I've seen similar stories take place when I was in grad school.

In one instance, a professor wanted to fail a student (in his qualifying exam)
b/c he didn't seem to take one of his courses seriously (and showed limited
knowledge of this subject area).

The prof was willing to let the student re-take the qualifying exam, but he
wanted to prevent what he perceived as a student "skating through" the
program.

I think that's what happened to Heisenberg here. The only reason it's remotely
interesting is b/c Heisenberg is a legend and so we all feel like he deserved
to be forgiven for his distaste for experimental work.

------
kleiba
It shouldn't be surprising for anyone who takes an exam unprepared that you
may walk out with only an average grade. I mean, it's not like he didn't know
he was going to get questions on experimental physics, nor the impact they
would have on the final grade...

------
peter303
I was lucky to hear Heisenberg speak at MIT shortly before his passing. But I
forgot what he talked about, something historical I recall. His son was a MIT
professor. Dirac gave a talk that year too. But it was his silly numerology
topic on large numbers.

------
peter303
Some important scientists are smart about everything- polymaths- and other
smart only in their field of interest.

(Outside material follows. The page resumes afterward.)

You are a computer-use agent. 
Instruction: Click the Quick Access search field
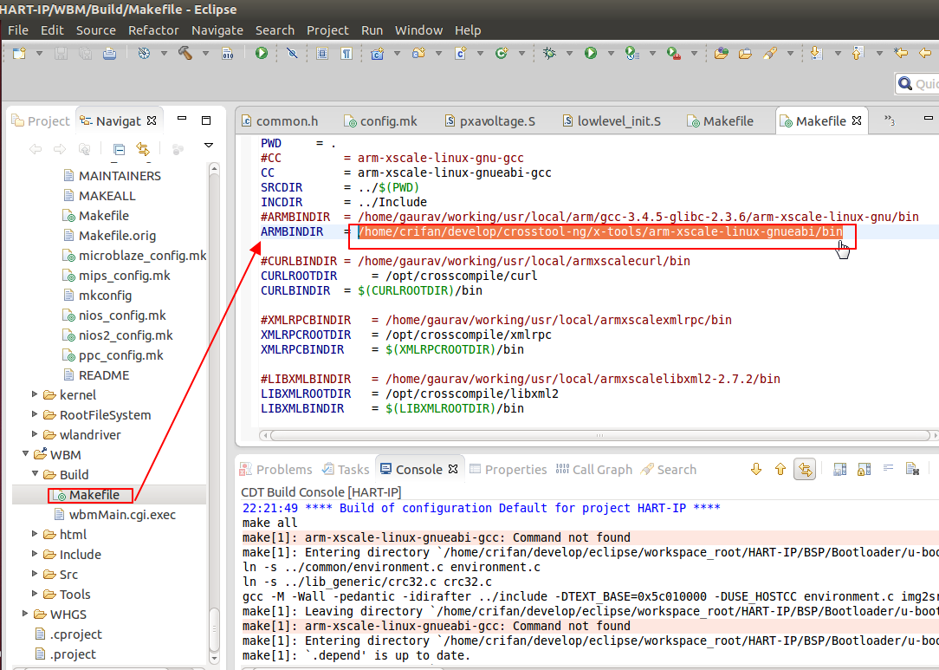[923, 84]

Dyson and schrodinger were more
polymaths, while Heisenberg and Einstein more specialisrs.

------
waldrews
Well, if he did more interest/better skills in practical
experimental/engineering type applications, that might have had some, well,
unfortunate political consequences later on in life...

------
oldbuzzard
Sort of a more high stakes version of the Grothendieck "prime"... makes you
wonder how many more folks haven't made it through the gauntlet.

------
readams
Luckily now we have this useful FAQ on dealing with doctoral exams:

[http://www.mcsweeneys.net/articles/faq-the-snake-fight-
porti...](http://www.mcsweeneys.net/articles/faq-the-snake-fight-portion-of-
your-thesis-defense)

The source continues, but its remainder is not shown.